▸ AIM OF THE TASK: Output every record word for word, minus the pictures.
== == ==
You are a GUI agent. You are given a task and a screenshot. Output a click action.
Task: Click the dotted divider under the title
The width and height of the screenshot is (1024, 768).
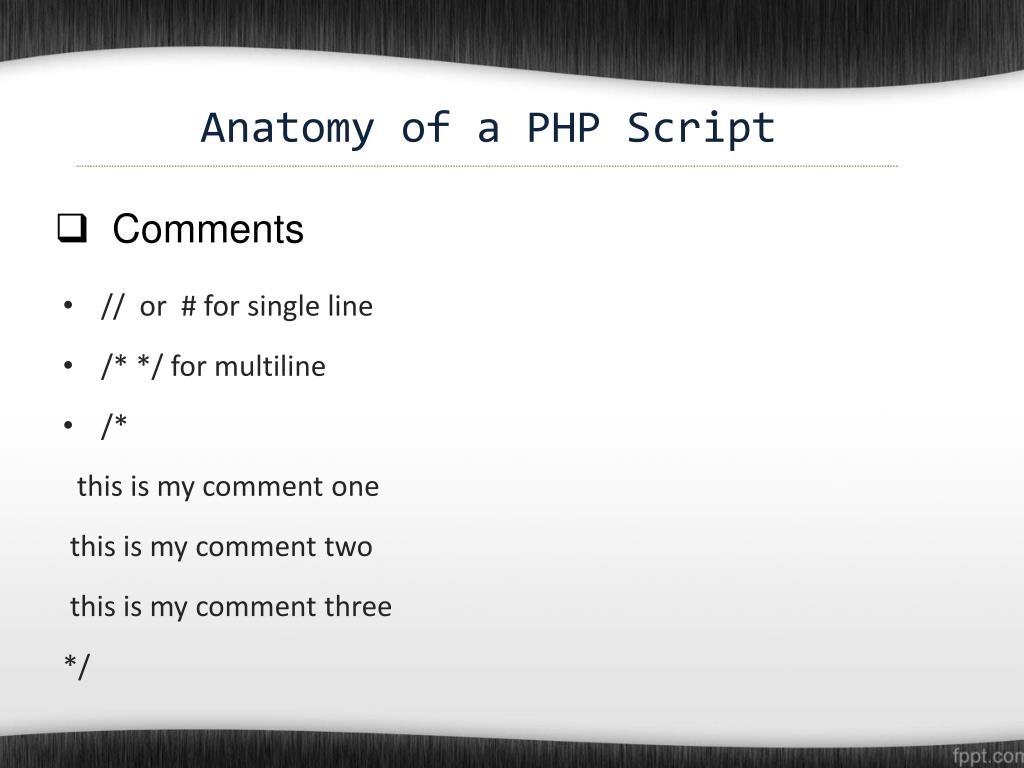(x=488, y=166)
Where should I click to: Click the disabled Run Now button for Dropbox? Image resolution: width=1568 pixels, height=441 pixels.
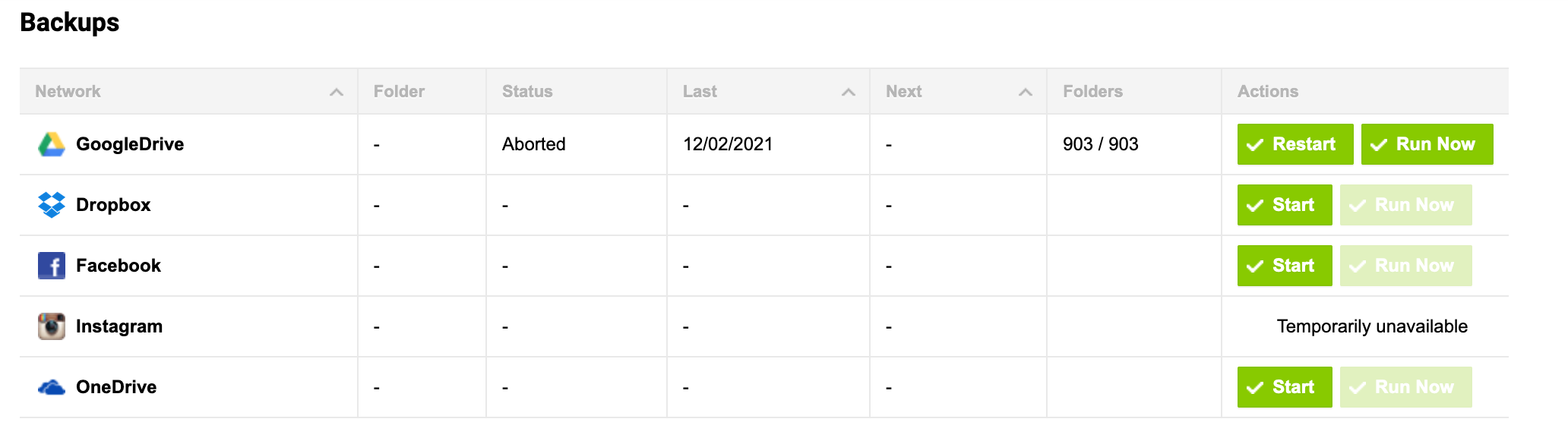1405,204
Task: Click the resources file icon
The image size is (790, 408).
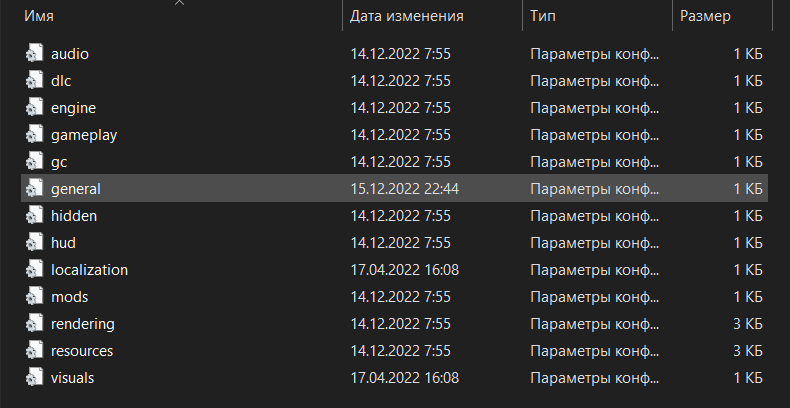Action: 36,350
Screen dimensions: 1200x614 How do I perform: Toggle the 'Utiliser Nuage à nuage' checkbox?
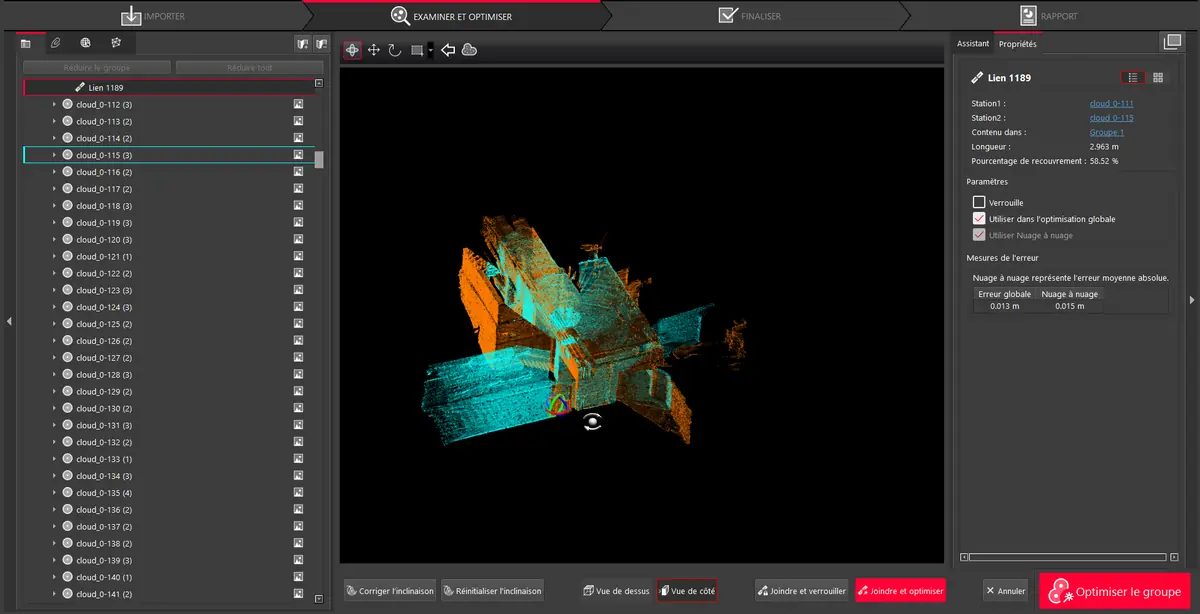tap(978, 235)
== == ==
▸ RESULT OF THE EXERCISE:
You are a GUI agent. You are given a task and a screenshot. Output a click action.
Task: Click the dotted divider under the title
The width and height of the screenshot is (1024, 768).
(x=488, y=166)
Where should I click to: Click the disabled Run Now button for Dropbox? Image resolution: width=1568 pixels, height=441 pixels.
1405,204
Task: Click the resources file icon
The image size is (790, 408).
Action: 36,350
Screen dimensions: 1200x614 How do I perform: Toggle the 'Utiliser Nuage à nuage' checkbox?
tap(978, 235)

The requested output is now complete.